▶ **Page excerpt**:
The Moderna coronavirus vaccine news : Guardedly interesting but the game hasn't changed yet

The news today is alight with the preliminary results that Moderna announced with respect to the virus they are trying to create against COVID-19. The markets zoomed up, and, from the comments and discussions on social media,  you'd think that Moderna had just landed their first man on Mars.

In reality, in context, Moderna has demonstrated they know the direction of Mars from Earth, they have the tools to build a rocketship, and they can get the ship off the ground. They haven't demonstrated that that ship can get to Mars with people in it, or even get out of the Earth's orbit without killing the people.

In those terms, are you still breaking open the champaign?

Moderna has injected a small number of people with their putative vaccine. They demonstrated that they could raise COVID-19 neutralizing antibodies in those people at levels similar to levels seen in people who have had coronavirus. But they haven't shown the long-term effects of the vaccine, whether the vaccine is tolerated without severe side effects in the broad population, or whether the antibodies they're creating are sufficient to protect against the disease. These are not "minor" details. These are critical questions that can't yet be answered.

▶ **Assignment**:
Copy the part of the Moderna vaccine post starting with "In reality, in" and going on through "open the champaign?", swapping "rocketship" for "spacecraft".

▶ **Data**:
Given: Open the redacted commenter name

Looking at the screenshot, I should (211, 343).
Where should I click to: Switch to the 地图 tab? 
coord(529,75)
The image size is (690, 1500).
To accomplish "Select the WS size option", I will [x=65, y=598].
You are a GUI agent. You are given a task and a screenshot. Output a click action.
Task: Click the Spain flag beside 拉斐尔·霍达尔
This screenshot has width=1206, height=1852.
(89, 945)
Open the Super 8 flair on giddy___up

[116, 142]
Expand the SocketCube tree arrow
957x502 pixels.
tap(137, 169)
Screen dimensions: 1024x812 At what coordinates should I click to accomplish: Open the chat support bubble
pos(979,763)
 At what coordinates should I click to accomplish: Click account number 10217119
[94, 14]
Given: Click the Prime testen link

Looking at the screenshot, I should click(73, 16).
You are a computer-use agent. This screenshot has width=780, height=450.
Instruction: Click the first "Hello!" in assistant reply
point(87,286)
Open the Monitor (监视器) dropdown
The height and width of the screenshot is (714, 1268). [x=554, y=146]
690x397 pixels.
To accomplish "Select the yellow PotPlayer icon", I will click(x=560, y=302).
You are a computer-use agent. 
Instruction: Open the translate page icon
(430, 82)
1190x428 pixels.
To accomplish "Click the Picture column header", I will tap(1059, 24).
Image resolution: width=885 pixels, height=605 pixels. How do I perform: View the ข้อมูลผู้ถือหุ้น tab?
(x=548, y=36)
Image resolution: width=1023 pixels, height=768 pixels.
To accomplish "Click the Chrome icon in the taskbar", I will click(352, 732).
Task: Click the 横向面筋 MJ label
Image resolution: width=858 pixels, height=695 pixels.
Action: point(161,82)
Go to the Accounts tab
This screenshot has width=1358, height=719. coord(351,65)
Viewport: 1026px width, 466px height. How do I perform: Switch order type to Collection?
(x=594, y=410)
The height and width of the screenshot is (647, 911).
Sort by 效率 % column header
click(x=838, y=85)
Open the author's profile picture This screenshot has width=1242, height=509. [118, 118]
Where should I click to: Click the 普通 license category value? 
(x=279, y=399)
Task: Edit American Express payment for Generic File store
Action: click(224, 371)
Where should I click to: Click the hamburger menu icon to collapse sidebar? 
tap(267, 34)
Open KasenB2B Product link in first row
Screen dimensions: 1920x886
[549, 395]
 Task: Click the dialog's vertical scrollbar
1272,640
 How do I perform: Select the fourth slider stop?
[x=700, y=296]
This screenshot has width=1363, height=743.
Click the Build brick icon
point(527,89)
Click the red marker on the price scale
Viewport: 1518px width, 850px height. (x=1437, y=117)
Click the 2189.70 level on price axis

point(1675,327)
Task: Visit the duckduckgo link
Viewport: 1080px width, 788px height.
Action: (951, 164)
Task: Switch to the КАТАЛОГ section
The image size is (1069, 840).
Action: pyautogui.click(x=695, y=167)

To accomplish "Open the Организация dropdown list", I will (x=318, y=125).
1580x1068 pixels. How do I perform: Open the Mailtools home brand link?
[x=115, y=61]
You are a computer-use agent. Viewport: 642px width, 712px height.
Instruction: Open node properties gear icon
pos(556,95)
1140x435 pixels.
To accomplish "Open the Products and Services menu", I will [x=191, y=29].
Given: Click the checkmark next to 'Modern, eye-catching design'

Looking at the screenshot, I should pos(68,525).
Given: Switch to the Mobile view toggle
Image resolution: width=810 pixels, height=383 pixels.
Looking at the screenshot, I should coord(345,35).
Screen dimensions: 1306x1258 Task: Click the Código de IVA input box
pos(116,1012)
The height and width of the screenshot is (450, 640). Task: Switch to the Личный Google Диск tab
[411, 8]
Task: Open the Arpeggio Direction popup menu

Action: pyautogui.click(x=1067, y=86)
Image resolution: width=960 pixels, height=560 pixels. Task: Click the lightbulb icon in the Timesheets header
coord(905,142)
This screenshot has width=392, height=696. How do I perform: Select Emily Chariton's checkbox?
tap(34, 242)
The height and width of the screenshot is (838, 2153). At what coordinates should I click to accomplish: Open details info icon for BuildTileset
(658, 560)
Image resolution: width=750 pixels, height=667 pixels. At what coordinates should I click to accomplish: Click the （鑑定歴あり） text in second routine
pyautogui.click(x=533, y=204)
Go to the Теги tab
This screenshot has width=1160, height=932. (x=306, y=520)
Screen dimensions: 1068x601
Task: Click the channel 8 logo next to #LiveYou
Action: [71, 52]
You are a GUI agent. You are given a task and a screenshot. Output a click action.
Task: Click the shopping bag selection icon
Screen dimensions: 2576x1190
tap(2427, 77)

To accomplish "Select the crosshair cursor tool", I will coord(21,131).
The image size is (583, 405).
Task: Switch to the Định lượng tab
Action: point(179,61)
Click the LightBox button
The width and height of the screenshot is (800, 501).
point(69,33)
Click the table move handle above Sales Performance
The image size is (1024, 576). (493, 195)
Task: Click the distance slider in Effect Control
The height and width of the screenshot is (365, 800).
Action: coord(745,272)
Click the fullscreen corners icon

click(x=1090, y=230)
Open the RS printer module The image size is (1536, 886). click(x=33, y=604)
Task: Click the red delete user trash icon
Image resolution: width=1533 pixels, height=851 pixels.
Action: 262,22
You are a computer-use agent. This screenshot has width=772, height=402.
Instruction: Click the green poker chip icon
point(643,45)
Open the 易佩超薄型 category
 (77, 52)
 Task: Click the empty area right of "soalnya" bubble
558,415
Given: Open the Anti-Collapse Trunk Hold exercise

▶ **Result of the exercise**:
In reality, in context, Moderna has demonstrated they know the direction of Mars from Earth, they have the tools to build a spacecraft, and they can get the ship off the ground. They haven't demonstrated that that ship can get to Mars with people in it, or even get out of the Earth's orbit without killing the people.

In those terms, are you still breaking open the champaign?